======== DATA RECORDS ========

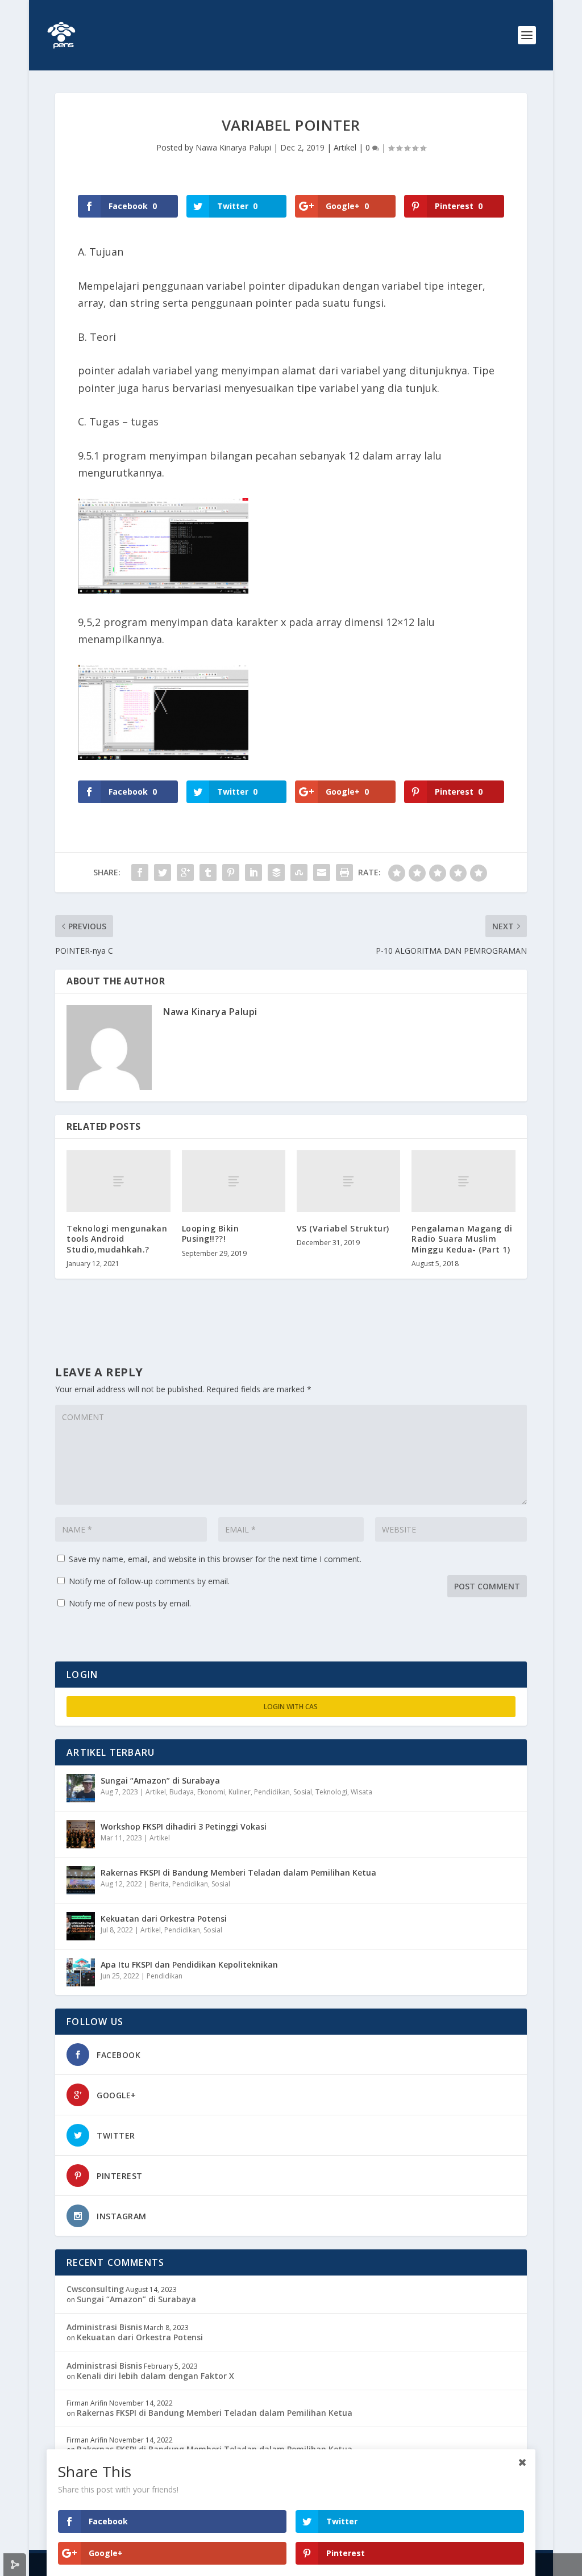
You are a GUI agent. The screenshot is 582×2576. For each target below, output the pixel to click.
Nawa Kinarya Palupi (233, 147)
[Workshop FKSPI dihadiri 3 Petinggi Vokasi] (80, 1834)
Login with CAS (291, 1706)
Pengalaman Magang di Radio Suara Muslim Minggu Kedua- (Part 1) (461, 1238)
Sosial (302, 1792)
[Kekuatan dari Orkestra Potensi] (80, 1926)
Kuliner (239, 1792)
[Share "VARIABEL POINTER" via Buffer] (276, 872)
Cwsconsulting (95, 2288)
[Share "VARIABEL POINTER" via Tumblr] (208, 872)
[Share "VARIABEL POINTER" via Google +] (185, 872)
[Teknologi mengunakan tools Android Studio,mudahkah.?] (118, 1181)
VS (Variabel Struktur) (343, 1228)
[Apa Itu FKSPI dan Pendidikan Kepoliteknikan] (80, 1972)
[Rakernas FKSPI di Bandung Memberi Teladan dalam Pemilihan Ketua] (80, 1880)
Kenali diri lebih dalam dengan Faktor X (155, 2375)
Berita (159, 1884)
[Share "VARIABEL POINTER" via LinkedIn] (253, 872)
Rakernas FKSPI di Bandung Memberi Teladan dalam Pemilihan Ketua (238, 1872)
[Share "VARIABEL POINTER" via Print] (344, 872)
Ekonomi (211, 1792)
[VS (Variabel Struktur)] (348, 1181)
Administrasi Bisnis (104, 2327)
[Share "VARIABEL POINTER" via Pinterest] (230, 872)
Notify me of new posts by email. (130, 1603)
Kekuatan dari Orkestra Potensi (164, 1918)
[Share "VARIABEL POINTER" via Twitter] (162, 872)
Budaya (181, 1792)
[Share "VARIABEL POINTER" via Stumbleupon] (299, 872)
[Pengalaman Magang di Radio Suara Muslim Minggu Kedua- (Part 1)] (463, 1181)
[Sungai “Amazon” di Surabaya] (80, 1788)
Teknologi (331, 1792)
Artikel (345, 147)
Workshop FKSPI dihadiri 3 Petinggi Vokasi (184, 1826)
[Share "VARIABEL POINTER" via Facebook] (139, 872)
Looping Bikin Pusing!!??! (210, 1233)
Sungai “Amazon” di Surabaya (160, 1780)
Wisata (361, 1792)
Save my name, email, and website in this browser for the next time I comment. (215, 1559)
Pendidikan (272, 1792)
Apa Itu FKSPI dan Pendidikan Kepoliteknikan (189, 1964)
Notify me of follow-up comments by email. (149, 1581)
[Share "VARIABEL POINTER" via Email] (321, 872)
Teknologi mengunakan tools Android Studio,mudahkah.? (116, 1238)
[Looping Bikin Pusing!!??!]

========

Return exactly the lines of the data, beginning with the first and ending with the line containing "Pinterest] (230, 872)". Skip the pictures.

You are a GUI agent. The screenshot is 582×2576. For each target below, output the pixel to click.
Nawa Kinarya Palupi (233, 147)
[Workshop FKSPI dihadiri 3 Petinggi Vokasi] (80, 1834)
Login with CAS (291, 1706)
Pengalaman Magang di Radio Suara Muslim Minggu Kedua- (Part 1) (461, 1238)
Sosial (302, 1792)
[Kekuatan dari Orkestra Potensi] (80, 1926)
Kuliner (239, 1792)
[Share "VARIABEL POINTER" via Buffer] (276, 872)
Cwsconsulting (95, 2288)
[Share "VARIABEL POINTER" via Tumblr] (208, 872)
[Share "VARIABEL POINTER" via Google +] (185, 872)
[Teknologi mengunakan tools Android Studio,mudahkah.?] (118, 1181)
VS (Variabel Struktur) (343, 1228)
[Apa Itu FKSPI dan Pendidikan Kepoliteknikan] (80, 1972)
[Rakernas FKSPI di Bandung Memberi Teladan dalam Pemilihan Ketua] (80, 1880)
Kenali diri lebih dalam dengan Faktor X (155, 2375)
Berita (159, 1884)
[Share "VARIABEL POINTER" via LinkedIn] (253, 872)
Rakernas FKSPI di Bandung Memberi Teladan dalam Pemilihan Ketua (238, 1872)
[Share "VARIABEL POINTER" via Print] (344, 872)
Ekonomi (211, 1792)
[VS (Variabel Struktur)] (348, 1181)
Administrasi Bisnis (104, 2327)
[Share "VARIABEL POINTER" via Pinterest] (230, 872)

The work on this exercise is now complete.